Am I Going To Be Eaten By Sharks?
Many individuals are terrified of sharks while swimming in the ocean because of renowned films like Jaws. Period blood may attract sharks, hence some women with periods are advised not to swim in the ocean during their periods. Sharks have never been known to attack someone who is on their period.
Many people can safely dive while menstruation, according to the International Shark Attack File. More research is needed, however, no trend of increased attacks on divers during their periods has been discovered.
Marie Levine, the Shark Research Institute‘s Founder and Executive Director, has been diving for decades without incident. “I even received my period while diving with a school of hammerhead sharks—the sharks were not interested,” she told Mother Jones.
Can I Catch An Infection From Swimming During My Period?
Although it is unlikely that you will get a vaginal infection from swimming, the risk of infection increases if you go wild swimming.
Dr. O’Neill says that swimming in polluted waters can increase your risk of skin irritation and a Urinary Tract Infection. The likelihood of infection and irritation can be increased by wearing a wet bathing suit for long periods after your swim.

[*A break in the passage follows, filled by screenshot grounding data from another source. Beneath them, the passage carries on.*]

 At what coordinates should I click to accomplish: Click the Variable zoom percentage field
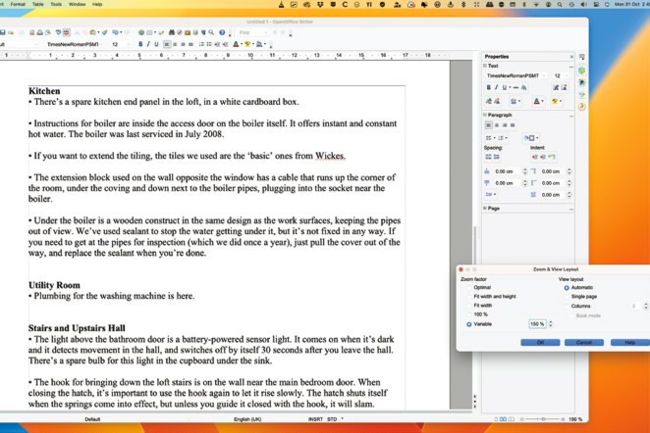[536, 324]

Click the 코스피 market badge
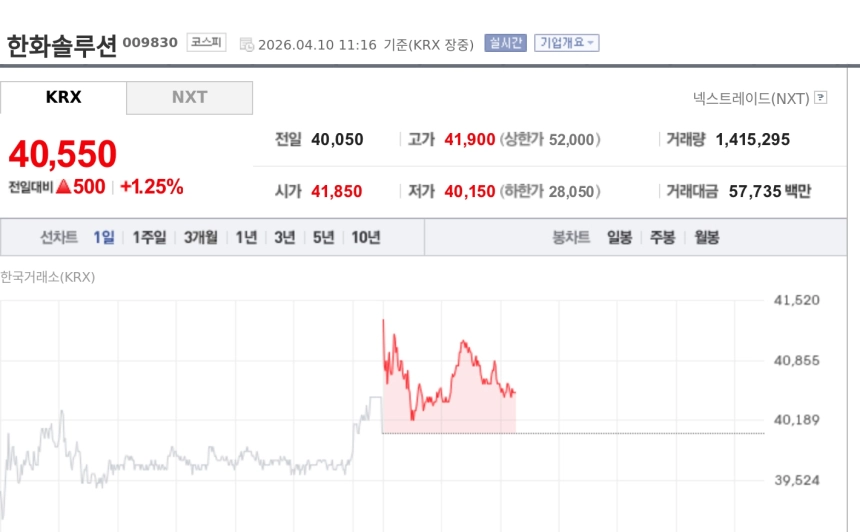[x=207, y=42]
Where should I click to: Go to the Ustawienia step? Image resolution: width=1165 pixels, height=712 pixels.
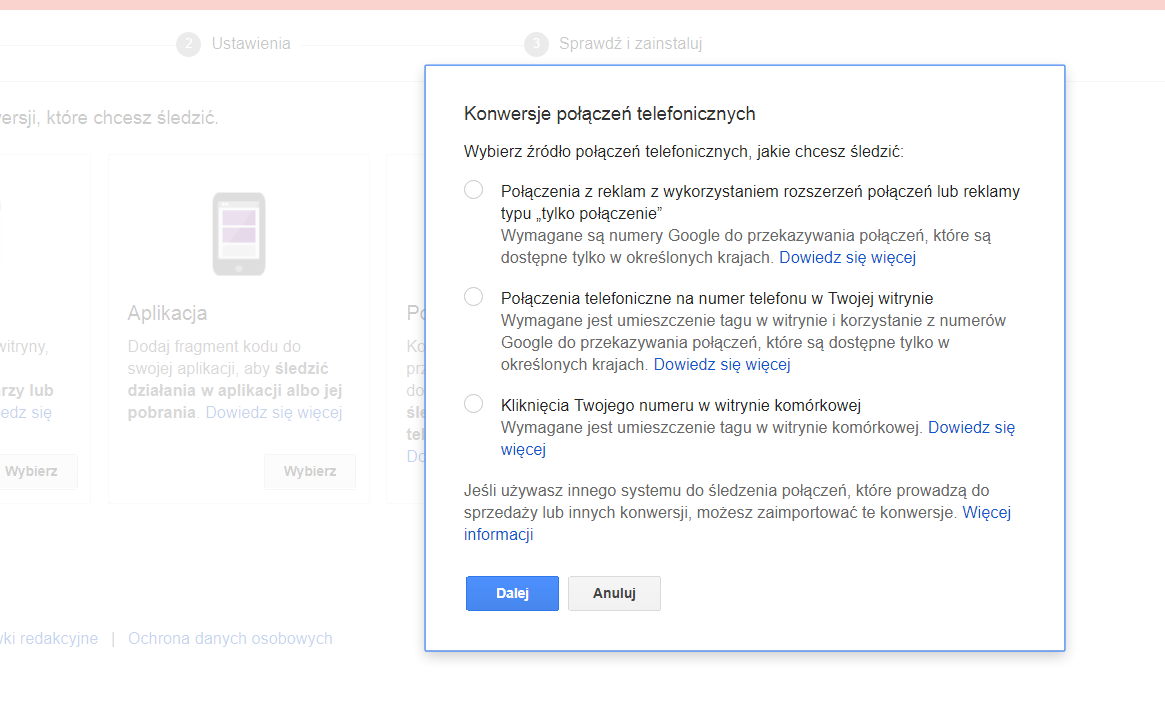coord(251,44)
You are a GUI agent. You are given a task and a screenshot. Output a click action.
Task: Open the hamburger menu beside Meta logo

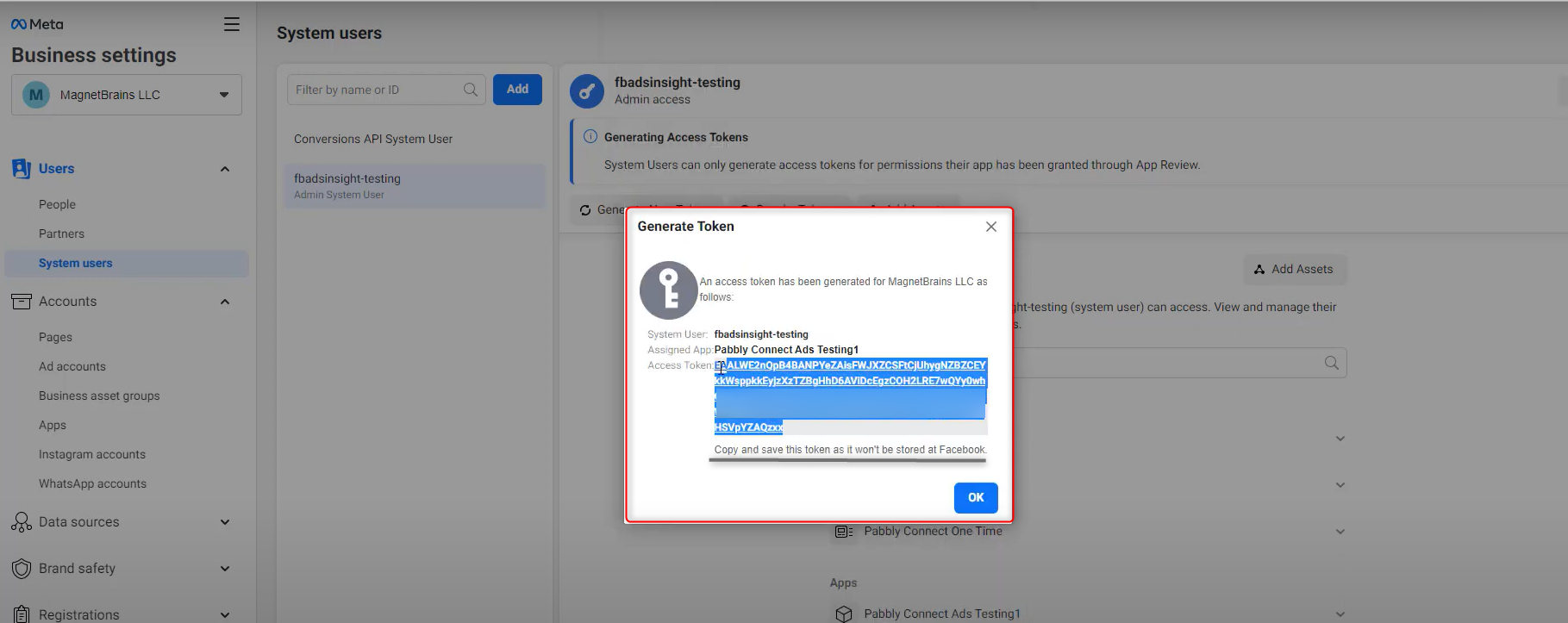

She says, “It is always recommended that you take a shower after swimming and change into clean, dry clothing to prevent this from happening.”
Swimming in contaminated water can lead to skin infections and stomach problems.
Swimming pool chlorine can sometimes irritate the vulva or vagina. This can lead to yeast infections (BV) and other health problems. Don’t panic if this happens. Take a shower right away after swimming in a chlorinated pool. And don’t wear wet swimwear.
Dr. O’Neill reminds swimmers to consult their doctor if they experience unusual itching, burning, or discharge after swimming.
Can Swimming Make My Cramps Worse?
Low-intensity exercise, such as swimming, can help relieve cramps. Your body releases endorphins during exercise, which act as natural painkillers. Dr. Welsh says that it can be beneficial to move your body while on your period and do some swimming.
Research has actually shown that regular exercise can be very effective in preventing premenstrual symptoms (PMS).
Can I Delay My Period Until After I Go Swimming?
Combination hormonal contraceptives, such as those used in typical cases, allow you to skip your period or delay it by starting your next pack immediately. This will either delay your period or give you time to take the placebo pills.
Dr. O’Neill explains that if you’re on hormonal contraception, such as the combined oral contraceptive pills, your doctor may recommend two consecutive packets (‘back-to-back’) to avoid the hormone-free period where you’d usually experience a withdrawal bleed.
If you are taking the progesterone-only contraceptive pills, taking them back to back will not cause your period to be delayed. Talk to your GP to discuss switching to the combined oral contraceptive pills or another medication that may delay your period.
Your doctor may prescribe you norethisterone, which you can take three days before your period starts if you aren’t taking any oral contraceptives. This can be taken up to 20 days. Once you are done with it, your period will begin.
Do People Know That I Have My Period? What If My Bikini Gets Stained?
No one needs to know that you’re on your period while swimming. You can wear a dark swimsuit if you are concerned about leaks or stains. Or, you can tell a friend to alert you and let you go swimming.
How Do I Know If I Started My Period?
The first period can be short or very long. You may see a lot of red spots or a bright red patch. Your period will usually last between 2-7 days. Your period is part of your menstrual cycle. They typically occur every 21-45 calendar days. During the first few years, the frequency and length of periods can change.
Each person has a different body. You might notice some changes in your body before you get your first period.
- Pubic Hair
- The Body Shape
- Fluid underwear
Track your period by marking the day that you bleed in Clue. You will be able to better understand your body by keeping track of your period.